僕は、適当に選んだ法衣を着てみた。 さらさらとした着心地で少し埃臭い。
ずっとクローゼットの奥にしまいこんでおいたときのような匂いだ。
服は、室内の涼しさを吸収して、ひんやりとしていたが、不思議と直に身体が温まった。
落ち着く。 余計な考えが思い浮かばない。
しばらく更衣室で待っていると、ウィルが儀式の準備をし終えたらしく、閉まっていたドアをノックした。
「入っても良いかい?」
ウィルがドアを開けて中へ入ってくると、僕は彼に誘導され、儀式の場へと連れてゆかれた。

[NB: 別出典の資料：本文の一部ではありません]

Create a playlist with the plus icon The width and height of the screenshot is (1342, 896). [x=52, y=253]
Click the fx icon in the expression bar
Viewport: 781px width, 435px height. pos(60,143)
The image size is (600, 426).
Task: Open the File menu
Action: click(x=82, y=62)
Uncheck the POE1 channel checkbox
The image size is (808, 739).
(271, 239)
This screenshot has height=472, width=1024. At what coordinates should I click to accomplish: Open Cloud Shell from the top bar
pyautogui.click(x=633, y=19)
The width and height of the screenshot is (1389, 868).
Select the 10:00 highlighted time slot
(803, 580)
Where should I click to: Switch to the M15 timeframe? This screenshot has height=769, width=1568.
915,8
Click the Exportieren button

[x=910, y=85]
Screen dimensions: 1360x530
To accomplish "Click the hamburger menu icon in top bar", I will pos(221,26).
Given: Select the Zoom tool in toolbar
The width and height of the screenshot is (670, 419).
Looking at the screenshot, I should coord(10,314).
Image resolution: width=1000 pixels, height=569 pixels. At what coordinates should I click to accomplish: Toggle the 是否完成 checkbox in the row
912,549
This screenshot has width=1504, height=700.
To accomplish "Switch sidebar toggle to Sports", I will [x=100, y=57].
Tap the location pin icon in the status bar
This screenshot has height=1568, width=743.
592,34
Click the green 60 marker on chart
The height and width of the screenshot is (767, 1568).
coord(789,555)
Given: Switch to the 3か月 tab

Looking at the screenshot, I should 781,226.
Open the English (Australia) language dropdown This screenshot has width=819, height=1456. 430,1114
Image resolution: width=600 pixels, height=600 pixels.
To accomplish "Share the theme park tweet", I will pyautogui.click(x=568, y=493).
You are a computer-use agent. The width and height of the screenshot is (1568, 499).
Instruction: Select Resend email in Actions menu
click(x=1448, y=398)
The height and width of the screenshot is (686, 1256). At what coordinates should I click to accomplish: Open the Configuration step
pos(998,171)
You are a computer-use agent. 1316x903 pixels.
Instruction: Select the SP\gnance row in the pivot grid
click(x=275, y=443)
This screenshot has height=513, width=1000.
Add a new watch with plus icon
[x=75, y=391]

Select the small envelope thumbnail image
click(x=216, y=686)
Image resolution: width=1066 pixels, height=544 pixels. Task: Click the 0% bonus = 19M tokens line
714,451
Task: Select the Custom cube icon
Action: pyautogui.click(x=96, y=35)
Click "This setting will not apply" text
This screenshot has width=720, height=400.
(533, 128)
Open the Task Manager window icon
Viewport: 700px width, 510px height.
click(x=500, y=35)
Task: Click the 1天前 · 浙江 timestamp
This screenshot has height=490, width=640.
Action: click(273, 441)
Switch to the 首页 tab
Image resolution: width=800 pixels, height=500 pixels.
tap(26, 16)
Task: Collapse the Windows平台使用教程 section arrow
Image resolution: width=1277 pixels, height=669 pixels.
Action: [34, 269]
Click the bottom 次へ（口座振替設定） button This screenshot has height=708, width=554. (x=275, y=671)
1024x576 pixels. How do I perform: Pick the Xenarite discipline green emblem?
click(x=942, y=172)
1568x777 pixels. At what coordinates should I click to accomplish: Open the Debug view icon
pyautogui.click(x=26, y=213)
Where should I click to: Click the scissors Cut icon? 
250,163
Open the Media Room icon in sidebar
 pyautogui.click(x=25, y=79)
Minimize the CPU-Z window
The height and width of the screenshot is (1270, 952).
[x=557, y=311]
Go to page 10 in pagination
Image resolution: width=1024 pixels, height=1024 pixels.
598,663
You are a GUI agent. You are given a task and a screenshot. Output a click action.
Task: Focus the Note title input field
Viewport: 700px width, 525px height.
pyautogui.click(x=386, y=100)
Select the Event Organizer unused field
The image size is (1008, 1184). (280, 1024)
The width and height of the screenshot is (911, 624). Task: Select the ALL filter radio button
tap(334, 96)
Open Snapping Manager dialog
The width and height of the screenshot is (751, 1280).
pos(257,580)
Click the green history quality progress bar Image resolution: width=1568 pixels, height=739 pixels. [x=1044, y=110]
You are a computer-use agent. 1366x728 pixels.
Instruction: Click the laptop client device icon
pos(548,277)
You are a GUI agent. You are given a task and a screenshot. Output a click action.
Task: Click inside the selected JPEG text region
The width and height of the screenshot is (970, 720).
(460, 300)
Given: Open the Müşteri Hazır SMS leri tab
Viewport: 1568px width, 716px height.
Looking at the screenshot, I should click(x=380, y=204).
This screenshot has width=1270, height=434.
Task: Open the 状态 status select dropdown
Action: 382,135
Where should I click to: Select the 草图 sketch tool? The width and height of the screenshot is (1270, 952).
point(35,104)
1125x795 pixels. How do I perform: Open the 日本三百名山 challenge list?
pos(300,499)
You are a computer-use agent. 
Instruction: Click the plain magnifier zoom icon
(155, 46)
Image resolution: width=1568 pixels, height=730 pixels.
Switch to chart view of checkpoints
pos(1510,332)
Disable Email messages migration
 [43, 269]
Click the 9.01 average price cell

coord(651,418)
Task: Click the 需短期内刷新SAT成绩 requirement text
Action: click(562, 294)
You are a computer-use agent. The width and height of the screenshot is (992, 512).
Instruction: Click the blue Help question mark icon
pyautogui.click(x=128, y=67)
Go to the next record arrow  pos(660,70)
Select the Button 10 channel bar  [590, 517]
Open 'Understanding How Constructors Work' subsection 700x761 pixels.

扉を開け、中に入った瞬間から、その場所の重苦しい空気が僕の上にのしかかってきた。 ウィルは平然としているが、僕はそれどころじゃない。
ウィルが口を開く。
「いいかい? 新名の儀式は、君の体力・精神力・及び賢さを判定する。 緊張する必要は無いからね」
ウィルの声が天井に呼応して、響いた。 不可思議な音響効果があるようだ。
僕は、彼にそうなだめられたものの、なかなか緊張はほぐれなかった。
「まずは君の体力を測定する。 少しどいていなさい」
すると、床の中央が一メートル四方の四角い板に切り取られ、ふたのようにして、開いた。
真っ暗な四角い穴からは、何かが機械音とともに競りあがってくる。
僕は想像した。 大概の漫画なら、ここで何らかのマシンが登場するはずだ。
しかし、想像のとおりにはいかなかった。
四角い穴から現れたのは、ごくごく普通のランニングマシンである。
「ま、体力を計るといったら、これが適当だろう」
まあ、確かにそうだが……
「ねえ、これが一体魔術とどんな関係があるっていうの?」
と、言いたい。
「魔術師として活動していれば、そのうちわかるさ」
一体何がわかるのか、僕には分からない。
僕は狐にだまされたようにウイルになされるがまま、ランニングマシンの上に立った。
「それでは、はじめよう」
うなるような機械音とともに、ランニングマシンのベルトコンベアがゆっくりと動き出す。
最初のうちはそうでもない。 だが、一分二分と経っていくに連れ、次第に息も上がり、足がおぼつかなくなってきた。 下手したらこけるかもしれない。
マラソンをはじめてから、十分と経たないうちに、僕はギブアップしてしまった。
「これくらいでへこたれているようでは……」
ウィルは首を振っていかにも深刻そうにつぶやいた後、僕をさっさとランニングマシンのところからどかした。
そして、ウイルは真後ろにあった本棚の縁にあるスイッチを押し、ランニングマシンを元通り床の下に収納した。 すべて全自動である。 どれだけハイテクなのか、それとも堕落なのかわからない。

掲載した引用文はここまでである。